الجمعة، 16 أكتوبر 2020

Lebanese artist Nadim Choufi breaks down his award-winning project

Fri, 2020-10-16 10:03

BEIRUT: The brief was “Time.” Basically, the artist’s interpretation of time and how it can affect the way we live.

I was already researching space colony prototypes that are built to mimic Martian conditions. In a way, they have become blueprints for smart cities in a future full of ecological and health crises. However, while they seem like a neat solution, there is a sort of exclusivity: What plants and animals will be saved? Which humans? How many?

So I wanted to explore how this model functions on exploiting biological and environmental time (labor and life cycles to make the city run). I wanted to make a work about the temporal regime of future cities and how it connects to the space itself.

I used the same format used by governments and corporations to show the future — rendered images and videos. It’s basically an animation with digitally rendered environments in which two narrators reflect on what’s on screen. Such renders rarely show any type of social organization — just skyscrapers, transportation plans… it’s always a city expanding with little reflection on how people will organize with or against that. So the voice actors and the poetic script create friction by imagining different modes of living than those presented in the renders.

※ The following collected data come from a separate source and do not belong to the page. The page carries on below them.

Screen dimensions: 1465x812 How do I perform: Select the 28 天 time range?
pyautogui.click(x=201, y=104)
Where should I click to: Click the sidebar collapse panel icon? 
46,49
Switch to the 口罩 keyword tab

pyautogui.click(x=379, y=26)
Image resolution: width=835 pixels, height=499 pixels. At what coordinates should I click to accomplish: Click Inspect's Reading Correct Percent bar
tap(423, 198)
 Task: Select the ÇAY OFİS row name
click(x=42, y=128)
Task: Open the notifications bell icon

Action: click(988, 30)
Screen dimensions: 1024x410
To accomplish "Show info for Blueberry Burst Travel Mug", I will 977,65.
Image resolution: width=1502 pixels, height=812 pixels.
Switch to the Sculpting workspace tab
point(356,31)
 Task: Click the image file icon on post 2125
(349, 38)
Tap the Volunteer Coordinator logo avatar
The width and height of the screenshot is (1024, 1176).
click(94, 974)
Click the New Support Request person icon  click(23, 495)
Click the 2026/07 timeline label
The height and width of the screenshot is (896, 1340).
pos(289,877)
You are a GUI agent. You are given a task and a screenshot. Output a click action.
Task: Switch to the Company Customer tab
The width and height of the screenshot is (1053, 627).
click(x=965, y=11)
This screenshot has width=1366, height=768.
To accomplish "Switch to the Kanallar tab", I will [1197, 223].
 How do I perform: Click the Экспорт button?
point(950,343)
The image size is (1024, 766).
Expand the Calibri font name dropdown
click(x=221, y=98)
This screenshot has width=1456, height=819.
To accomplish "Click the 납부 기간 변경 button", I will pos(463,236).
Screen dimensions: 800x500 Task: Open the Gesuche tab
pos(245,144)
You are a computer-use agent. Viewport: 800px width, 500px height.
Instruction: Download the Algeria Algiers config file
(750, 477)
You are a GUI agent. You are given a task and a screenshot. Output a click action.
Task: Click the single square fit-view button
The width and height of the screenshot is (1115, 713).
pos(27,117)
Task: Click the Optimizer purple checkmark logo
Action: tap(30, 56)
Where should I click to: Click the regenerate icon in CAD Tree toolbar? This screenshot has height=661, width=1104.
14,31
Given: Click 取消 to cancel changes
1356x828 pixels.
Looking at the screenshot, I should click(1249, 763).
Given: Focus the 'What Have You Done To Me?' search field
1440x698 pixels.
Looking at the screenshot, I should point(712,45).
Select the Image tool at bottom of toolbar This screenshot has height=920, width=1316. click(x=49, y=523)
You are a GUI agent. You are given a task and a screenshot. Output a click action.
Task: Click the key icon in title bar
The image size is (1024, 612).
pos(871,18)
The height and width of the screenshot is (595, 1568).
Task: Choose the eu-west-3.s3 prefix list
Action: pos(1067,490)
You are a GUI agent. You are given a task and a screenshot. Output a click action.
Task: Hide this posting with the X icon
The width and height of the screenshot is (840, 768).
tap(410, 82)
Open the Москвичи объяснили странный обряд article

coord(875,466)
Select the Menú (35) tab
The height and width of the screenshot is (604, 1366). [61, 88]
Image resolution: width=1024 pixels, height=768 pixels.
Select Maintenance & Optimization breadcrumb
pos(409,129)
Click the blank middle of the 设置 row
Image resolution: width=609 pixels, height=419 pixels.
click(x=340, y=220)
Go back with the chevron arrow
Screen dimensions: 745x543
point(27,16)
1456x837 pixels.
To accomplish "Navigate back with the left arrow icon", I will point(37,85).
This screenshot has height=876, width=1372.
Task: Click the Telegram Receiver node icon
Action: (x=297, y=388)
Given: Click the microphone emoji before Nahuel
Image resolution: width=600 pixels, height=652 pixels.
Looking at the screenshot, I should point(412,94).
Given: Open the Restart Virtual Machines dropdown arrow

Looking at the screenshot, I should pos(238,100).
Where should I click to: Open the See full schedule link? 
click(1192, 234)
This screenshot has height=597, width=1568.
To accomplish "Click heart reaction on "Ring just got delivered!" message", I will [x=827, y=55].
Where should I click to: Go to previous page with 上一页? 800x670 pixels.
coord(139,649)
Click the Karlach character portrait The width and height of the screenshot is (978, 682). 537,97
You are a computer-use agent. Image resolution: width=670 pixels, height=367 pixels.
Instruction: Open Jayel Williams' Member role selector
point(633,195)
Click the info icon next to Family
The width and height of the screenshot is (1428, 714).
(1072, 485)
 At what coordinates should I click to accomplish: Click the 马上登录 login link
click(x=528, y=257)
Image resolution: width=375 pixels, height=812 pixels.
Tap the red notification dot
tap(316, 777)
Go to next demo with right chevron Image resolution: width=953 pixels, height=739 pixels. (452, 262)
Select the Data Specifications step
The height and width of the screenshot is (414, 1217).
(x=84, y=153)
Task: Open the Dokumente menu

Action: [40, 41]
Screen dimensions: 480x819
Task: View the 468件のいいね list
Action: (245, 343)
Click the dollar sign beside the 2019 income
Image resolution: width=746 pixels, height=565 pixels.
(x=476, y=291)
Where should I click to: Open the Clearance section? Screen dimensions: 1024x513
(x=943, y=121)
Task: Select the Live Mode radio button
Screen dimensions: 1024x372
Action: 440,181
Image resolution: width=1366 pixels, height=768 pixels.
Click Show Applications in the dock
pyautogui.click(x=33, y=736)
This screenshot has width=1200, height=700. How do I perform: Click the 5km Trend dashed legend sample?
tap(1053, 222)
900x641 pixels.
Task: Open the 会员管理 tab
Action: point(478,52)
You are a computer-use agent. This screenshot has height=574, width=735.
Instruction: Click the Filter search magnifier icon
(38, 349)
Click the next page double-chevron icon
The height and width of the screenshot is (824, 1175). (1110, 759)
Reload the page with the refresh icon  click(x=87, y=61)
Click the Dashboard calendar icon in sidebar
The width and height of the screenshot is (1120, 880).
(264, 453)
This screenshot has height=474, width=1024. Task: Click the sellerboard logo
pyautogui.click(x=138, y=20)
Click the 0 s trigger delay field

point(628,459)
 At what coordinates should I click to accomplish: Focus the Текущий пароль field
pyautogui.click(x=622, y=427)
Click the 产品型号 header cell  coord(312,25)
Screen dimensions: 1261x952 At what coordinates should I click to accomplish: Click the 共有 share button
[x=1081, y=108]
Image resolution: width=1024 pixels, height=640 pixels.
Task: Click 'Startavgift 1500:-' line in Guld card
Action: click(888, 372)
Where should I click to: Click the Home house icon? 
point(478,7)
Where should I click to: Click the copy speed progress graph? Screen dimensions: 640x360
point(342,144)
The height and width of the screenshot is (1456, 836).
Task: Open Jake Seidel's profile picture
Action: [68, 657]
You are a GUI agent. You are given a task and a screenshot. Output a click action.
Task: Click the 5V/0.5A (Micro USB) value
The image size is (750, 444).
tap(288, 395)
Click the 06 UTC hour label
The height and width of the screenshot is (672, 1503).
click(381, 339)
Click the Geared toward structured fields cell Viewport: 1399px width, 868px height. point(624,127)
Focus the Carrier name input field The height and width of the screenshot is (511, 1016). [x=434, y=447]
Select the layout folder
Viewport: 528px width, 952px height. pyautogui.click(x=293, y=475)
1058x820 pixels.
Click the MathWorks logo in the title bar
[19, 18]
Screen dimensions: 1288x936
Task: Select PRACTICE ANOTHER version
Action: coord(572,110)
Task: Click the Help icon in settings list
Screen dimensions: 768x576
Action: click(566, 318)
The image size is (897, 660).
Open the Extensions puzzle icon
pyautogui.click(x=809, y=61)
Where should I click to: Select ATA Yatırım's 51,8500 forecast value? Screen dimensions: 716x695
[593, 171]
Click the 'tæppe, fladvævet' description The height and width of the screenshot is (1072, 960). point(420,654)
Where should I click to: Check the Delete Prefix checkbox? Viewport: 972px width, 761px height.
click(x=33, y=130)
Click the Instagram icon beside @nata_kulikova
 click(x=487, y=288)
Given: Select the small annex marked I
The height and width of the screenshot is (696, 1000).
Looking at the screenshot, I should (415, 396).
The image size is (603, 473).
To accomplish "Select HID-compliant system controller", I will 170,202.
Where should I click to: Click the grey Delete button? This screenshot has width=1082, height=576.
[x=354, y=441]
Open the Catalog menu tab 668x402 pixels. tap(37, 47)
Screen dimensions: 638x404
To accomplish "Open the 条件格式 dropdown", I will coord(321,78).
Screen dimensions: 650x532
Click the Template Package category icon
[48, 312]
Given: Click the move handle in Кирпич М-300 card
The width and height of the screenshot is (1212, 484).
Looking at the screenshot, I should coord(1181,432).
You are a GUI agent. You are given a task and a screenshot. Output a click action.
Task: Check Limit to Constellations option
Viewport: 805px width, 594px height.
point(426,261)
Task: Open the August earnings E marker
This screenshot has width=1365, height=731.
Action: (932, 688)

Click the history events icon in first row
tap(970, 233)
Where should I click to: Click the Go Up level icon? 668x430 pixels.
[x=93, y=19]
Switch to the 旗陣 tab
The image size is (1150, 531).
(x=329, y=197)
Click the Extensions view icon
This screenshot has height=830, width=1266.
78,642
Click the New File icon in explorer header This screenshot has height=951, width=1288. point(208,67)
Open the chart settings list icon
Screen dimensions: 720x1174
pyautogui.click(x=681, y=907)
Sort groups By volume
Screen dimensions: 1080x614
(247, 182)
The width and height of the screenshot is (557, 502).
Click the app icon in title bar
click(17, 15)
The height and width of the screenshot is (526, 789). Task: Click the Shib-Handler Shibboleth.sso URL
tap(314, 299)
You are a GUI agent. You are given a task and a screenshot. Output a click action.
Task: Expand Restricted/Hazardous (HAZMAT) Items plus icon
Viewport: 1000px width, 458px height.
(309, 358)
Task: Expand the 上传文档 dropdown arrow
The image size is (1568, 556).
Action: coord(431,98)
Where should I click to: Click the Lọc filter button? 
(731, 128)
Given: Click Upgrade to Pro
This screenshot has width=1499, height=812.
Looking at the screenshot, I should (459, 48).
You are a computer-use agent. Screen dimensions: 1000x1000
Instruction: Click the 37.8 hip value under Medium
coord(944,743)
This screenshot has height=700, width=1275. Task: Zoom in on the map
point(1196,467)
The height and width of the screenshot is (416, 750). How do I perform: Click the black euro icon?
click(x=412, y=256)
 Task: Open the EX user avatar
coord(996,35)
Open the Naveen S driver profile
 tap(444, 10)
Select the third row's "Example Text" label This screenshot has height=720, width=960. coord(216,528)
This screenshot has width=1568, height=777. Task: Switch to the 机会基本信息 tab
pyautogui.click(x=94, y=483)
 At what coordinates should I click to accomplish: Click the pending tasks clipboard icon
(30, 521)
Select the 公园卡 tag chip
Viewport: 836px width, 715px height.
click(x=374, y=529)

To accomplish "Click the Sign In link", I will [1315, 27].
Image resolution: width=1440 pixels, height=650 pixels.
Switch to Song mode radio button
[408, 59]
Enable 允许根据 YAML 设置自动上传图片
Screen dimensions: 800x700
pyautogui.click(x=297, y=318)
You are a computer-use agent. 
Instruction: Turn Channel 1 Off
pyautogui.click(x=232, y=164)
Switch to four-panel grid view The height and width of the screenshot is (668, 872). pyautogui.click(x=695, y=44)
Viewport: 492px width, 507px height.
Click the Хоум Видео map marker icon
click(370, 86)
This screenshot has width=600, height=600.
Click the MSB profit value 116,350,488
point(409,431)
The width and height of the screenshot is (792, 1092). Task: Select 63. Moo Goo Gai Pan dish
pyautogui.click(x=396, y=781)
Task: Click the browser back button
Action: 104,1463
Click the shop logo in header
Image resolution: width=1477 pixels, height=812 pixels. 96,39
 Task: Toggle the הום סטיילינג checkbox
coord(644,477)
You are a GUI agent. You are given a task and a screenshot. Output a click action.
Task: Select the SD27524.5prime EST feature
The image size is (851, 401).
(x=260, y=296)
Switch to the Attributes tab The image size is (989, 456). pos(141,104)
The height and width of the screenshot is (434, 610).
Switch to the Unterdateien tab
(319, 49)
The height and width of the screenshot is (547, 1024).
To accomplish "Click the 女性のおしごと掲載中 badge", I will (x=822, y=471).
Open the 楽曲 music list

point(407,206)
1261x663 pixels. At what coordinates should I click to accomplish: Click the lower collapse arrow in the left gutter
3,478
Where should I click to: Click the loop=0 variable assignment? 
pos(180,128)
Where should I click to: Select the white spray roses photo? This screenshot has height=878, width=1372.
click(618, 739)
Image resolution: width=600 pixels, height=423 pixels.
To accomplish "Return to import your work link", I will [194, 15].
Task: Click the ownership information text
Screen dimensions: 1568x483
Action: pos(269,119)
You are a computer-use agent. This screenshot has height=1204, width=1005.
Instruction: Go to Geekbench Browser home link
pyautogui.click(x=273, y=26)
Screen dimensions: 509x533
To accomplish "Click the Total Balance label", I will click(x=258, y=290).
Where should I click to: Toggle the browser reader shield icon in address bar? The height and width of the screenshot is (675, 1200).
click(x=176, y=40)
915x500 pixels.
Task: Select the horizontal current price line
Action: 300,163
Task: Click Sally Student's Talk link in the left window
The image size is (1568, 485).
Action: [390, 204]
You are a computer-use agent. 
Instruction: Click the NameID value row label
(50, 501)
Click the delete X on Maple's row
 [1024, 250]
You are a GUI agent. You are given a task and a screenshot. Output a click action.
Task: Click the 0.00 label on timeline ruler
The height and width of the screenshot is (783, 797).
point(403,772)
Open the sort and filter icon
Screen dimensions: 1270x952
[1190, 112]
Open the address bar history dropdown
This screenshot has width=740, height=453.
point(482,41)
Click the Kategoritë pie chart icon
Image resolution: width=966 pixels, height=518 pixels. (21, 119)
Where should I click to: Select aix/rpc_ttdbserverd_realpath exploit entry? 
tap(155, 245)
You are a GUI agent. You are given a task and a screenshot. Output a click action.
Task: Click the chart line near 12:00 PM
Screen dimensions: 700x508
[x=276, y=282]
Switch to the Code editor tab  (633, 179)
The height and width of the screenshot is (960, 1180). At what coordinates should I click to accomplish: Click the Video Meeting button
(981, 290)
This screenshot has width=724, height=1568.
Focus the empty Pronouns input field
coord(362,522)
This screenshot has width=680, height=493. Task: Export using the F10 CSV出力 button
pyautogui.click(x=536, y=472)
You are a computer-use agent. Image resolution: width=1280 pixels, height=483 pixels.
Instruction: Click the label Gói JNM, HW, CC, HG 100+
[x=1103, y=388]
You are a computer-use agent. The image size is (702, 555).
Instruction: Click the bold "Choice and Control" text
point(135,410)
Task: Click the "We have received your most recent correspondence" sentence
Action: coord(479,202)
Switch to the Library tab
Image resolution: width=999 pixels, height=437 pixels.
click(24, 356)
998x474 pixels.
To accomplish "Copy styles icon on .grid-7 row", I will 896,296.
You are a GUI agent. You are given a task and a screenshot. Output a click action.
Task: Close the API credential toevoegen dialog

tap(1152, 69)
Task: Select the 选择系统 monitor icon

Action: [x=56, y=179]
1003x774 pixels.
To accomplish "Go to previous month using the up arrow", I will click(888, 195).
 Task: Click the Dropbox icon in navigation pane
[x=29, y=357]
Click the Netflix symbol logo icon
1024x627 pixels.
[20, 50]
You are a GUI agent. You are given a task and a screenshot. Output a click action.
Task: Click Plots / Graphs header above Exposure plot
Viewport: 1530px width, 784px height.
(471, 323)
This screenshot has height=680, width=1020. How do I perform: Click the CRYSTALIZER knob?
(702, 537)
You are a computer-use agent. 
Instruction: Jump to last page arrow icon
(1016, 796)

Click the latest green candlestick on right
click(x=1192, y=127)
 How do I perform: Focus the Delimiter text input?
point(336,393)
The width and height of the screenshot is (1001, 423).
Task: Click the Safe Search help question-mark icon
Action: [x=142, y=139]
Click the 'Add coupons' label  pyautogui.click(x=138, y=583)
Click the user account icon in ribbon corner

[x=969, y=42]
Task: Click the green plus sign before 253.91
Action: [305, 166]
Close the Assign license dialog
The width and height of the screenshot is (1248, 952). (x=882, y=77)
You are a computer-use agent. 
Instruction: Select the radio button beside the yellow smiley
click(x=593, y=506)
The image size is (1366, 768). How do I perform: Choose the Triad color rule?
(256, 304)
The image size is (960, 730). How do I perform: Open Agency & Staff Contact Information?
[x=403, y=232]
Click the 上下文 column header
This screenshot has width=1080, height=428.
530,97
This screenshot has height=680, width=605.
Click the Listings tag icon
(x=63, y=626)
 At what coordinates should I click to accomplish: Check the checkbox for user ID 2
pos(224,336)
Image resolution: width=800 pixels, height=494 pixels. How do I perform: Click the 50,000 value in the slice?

I hope what comes across is how efficiency, labor, and functionality as current time measures inform the way future cities are modeled, but that might not be the best way. For example, with COVID, slowing down became a major method to combat the virus — rather than the usual ‘faster, better, stronger’ way we are accelerating through time. I also want to muddy the idea that the future is always a solution to the present, and this is done through the script — the lived experiences and bodily effects the actors go through as they live in these renders.

In a way, renders of the future dictate our present, because they show us what 100 years from now will look like. I would like this artwork to work against that and show that the present (and how we live through it, with it), rather than the future, can be the starting point.

When the future is presented as a starting point — as in, freed from any and all of the problems we face in the present — technology is usually presented as the solution. But technology without any social and political change just brings around the same core problems.